Iyok-ok did not answer.
“First,” Johnny went on, “he induces the reindeer Chukches to try to kill me and furnishes them the knife to do it with. Eh?”
“Maybe.”
“Second, he drops a harpoon into my igloo and tries to harpoon me and blow me up.”
“Maybe.”
“And now he puts a revolver to my head and pulls the trigger. Still you say ‘No kill.’ What shall I make of that?”
“Canak-ti-ma-na” (I don’t know), said the Eskimo. “No kill, that’s all.”
Johnny was too much astonished and perplexed to say anything further. The two sat there for some time in silence. At last the Eskimo rose and made his way toward the entrance.
Johnny flashed his light about the place. He was looking for his sack of gold. Suddenly he uttered an exclamation and put out his hand. What it grasped was the envelope he had seen in the Russian’s pocket at Wo Cheng’s shop, the envelope of diamonds. And the diamonds were still there; he could tell that by the feel of the envelope.

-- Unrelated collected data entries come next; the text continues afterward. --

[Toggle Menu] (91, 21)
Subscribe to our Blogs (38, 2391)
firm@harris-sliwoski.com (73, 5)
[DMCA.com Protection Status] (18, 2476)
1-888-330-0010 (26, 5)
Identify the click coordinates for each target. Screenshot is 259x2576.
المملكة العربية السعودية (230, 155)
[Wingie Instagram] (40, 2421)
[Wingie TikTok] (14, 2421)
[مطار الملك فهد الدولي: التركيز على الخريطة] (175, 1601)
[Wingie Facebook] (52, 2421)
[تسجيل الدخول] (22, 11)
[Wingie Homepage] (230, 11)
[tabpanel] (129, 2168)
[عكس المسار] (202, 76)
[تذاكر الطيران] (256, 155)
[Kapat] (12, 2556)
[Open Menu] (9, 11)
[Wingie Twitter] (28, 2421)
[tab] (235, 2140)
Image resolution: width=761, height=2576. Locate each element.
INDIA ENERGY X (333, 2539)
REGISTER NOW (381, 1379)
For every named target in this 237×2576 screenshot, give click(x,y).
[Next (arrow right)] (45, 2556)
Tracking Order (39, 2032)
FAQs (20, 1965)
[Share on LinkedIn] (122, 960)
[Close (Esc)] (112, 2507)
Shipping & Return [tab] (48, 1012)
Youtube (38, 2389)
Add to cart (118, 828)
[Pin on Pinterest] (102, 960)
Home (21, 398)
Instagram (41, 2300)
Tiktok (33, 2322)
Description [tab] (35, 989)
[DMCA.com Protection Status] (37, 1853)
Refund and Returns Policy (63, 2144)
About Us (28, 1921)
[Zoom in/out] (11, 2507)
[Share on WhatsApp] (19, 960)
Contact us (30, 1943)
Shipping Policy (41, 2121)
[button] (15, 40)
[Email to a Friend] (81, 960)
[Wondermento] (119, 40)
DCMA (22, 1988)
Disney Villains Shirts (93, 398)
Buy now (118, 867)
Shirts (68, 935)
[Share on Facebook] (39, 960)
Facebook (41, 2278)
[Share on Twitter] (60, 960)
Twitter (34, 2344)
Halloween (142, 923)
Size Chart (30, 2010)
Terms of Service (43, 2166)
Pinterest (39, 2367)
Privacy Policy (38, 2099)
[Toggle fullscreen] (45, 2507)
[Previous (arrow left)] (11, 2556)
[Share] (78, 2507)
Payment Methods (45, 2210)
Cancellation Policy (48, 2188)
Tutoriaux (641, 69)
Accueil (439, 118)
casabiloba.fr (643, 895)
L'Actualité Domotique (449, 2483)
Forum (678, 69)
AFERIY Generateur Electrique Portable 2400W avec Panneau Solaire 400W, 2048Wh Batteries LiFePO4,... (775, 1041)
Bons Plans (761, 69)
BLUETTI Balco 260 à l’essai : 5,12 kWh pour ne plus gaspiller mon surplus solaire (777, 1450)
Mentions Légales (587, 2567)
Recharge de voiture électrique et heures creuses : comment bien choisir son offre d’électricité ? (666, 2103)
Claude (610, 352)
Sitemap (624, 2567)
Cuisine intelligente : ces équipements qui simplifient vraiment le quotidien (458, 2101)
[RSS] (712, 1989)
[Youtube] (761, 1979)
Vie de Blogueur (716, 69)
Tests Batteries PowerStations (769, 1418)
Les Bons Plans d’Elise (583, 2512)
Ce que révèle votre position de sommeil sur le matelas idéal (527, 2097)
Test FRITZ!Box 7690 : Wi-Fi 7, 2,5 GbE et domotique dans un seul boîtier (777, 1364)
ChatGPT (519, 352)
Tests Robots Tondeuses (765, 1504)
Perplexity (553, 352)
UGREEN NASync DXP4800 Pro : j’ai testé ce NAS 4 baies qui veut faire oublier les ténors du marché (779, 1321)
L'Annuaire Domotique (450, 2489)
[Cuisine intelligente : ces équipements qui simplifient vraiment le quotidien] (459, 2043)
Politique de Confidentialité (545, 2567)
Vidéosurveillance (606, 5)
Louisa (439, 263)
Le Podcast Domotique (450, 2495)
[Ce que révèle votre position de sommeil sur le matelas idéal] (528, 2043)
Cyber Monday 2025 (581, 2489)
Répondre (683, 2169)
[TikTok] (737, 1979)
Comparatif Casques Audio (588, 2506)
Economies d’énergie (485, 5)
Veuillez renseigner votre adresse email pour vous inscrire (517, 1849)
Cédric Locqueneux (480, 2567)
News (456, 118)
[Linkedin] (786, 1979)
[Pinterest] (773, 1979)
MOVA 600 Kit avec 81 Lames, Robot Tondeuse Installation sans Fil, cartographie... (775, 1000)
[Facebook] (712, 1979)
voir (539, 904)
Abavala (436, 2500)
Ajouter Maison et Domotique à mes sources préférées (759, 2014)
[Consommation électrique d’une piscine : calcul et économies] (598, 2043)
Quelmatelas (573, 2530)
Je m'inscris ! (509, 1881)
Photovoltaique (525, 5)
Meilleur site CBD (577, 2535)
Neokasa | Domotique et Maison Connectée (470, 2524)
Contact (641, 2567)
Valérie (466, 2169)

Hastily searching out his now insignificant treasure of gold, Johnny placed it with the envelope of diamonds in his inner pocket and hurried from the mine.
Darkness again found him musing over a seal oil lamp. He was not in a very happy mood. He was weary of orientalism and mystery. He longed for the quiet of his little old town, Chicago. Wouldn’t it be great to put his feet under his old job and say, “Well, Boss, what’s the dope to-day?” Wouldn’t it, though? And to go home at night to doll up in his glad rags and call on Mazie. Oh, boy! It fairly made him sick to think of it.